Sono i fratelli del gesuita rapito. Lo hanno ricordato a Roma nel corso di una conferenza stampa. Dicono che il silenzio intorno a Paolo non significa che sia morto. Al contrario, mantengono viva la speranza, anche se mancano più informazioni di quante ne hanno e hanno avuto.

Immacolata Dall’Oglio: “La speranza è viva perché siamo pieni di speranza, pur tenendo conto di quello che potrebbe essergli successo. Probabilmente, oltre a parlare di speranza, oggi abbiamo un forte bisogno di informazioni e di giustizia”.

“A volte può succedere di tutto, qualsiasi cosa, ma il destino di Paolo adesso non dipende più da noi.

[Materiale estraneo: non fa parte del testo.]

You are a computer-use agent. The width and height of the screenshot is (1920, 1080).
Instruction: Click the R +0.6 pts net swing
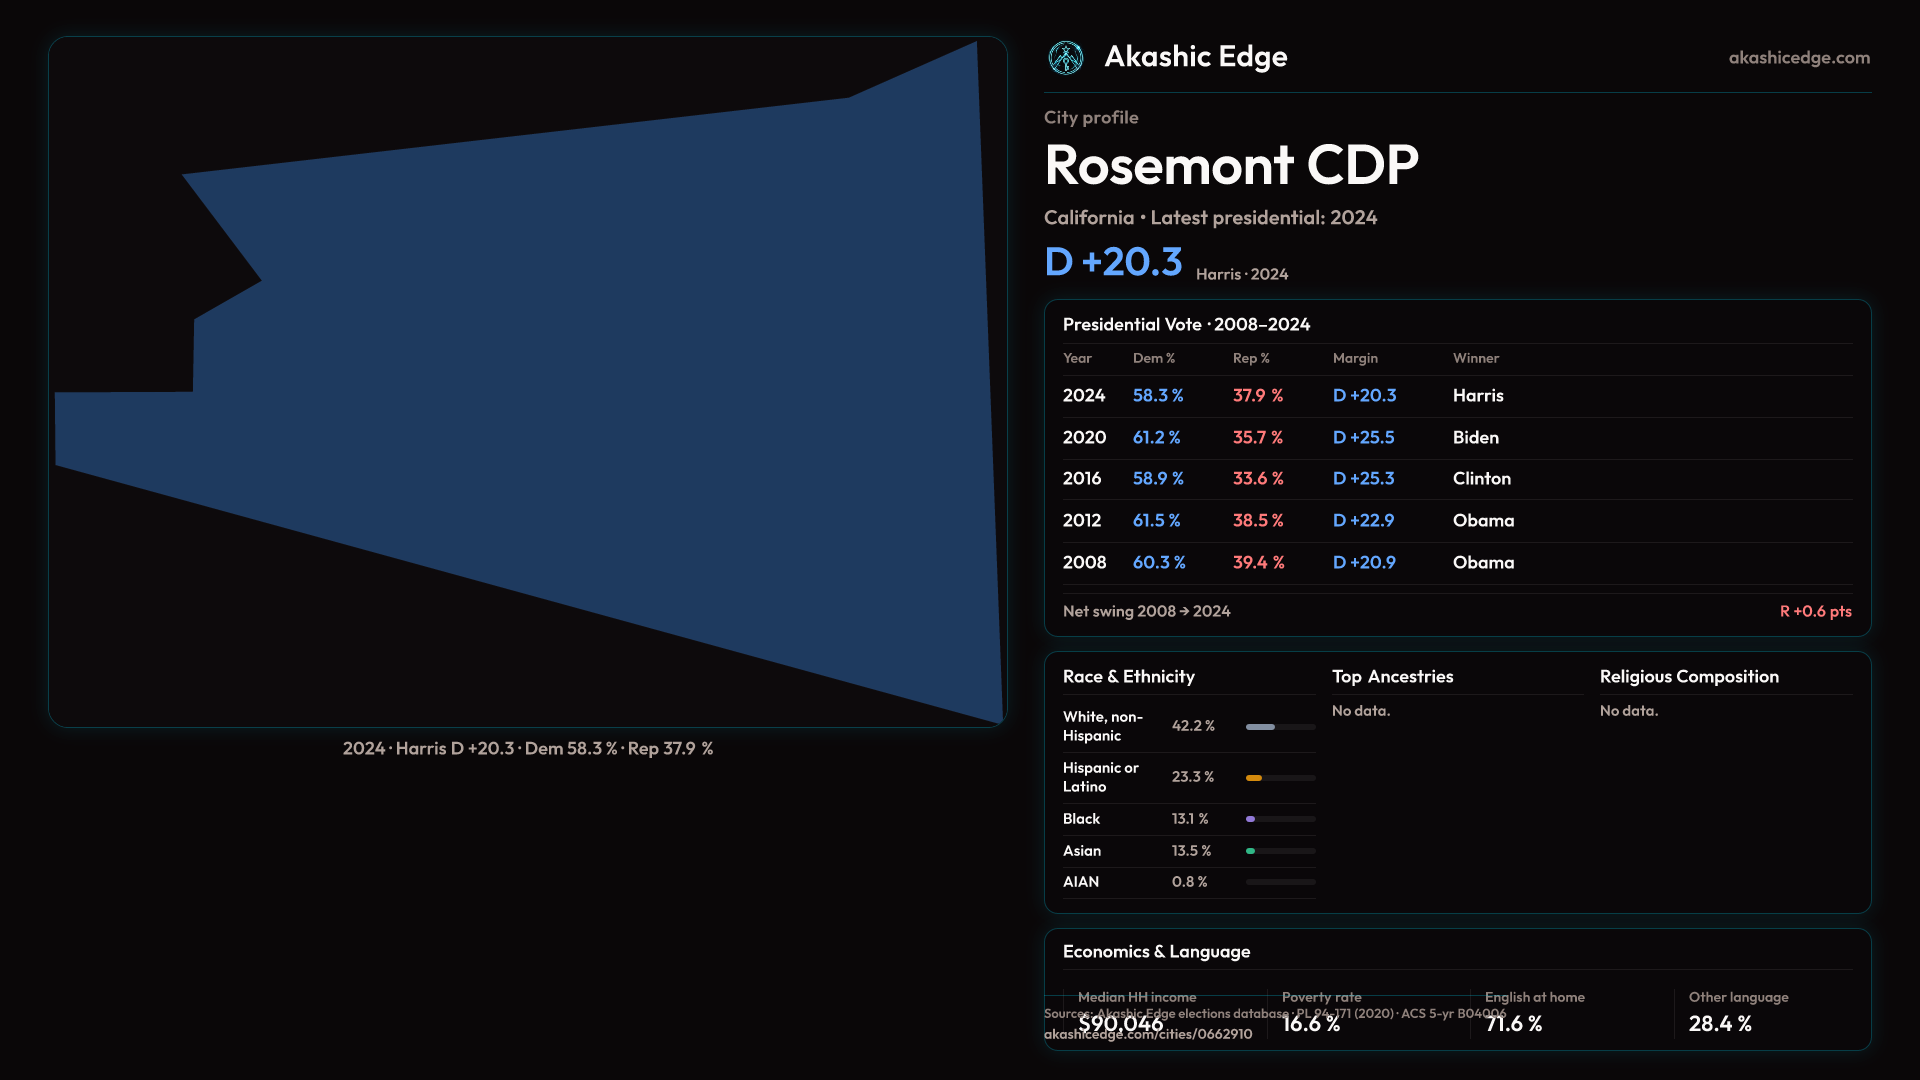click(1815, 611)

Dipende da Altro, con la A maiuscola”.

Nel corso di questa amara attesa, hanno avuto il sostegno di molte persone, anonimi e conosciuti, che hanno espresso il loro affetto per padre Dall’Oglio e hanno riconosciuto il suo lavoro, che mirava a stringere legami di fratellanza con l’Islam.

I fratelli ricordano soprattutto i loro incontri con Papa Francesco. Il più recente, al quale ha preso parte anche l’anziana madre del sacerdote, si è svolto prima del suo viaggio ad Abu Dhabi.

Francesca Dall’Oglio, sorella di padre Paolo Dall’Oglio: “Ascoltare il Santo Padre e poterlo vedere è una ricchezza enorme e anche una fortuna, perché ci sono molte persone che vorrebbero poter sentire questa vicinanza”.

Raqqa, la città siriana dove è stato rapito Paolo Dall’Oglio, è stata liberata dallo Stato Islamico nel 2017. La situazione rimane tuttavia molto instabile e non si è ancora riuscito a raccogliere informazioni sul luogo in cui si trovano gli ostaggi dei jihadisti.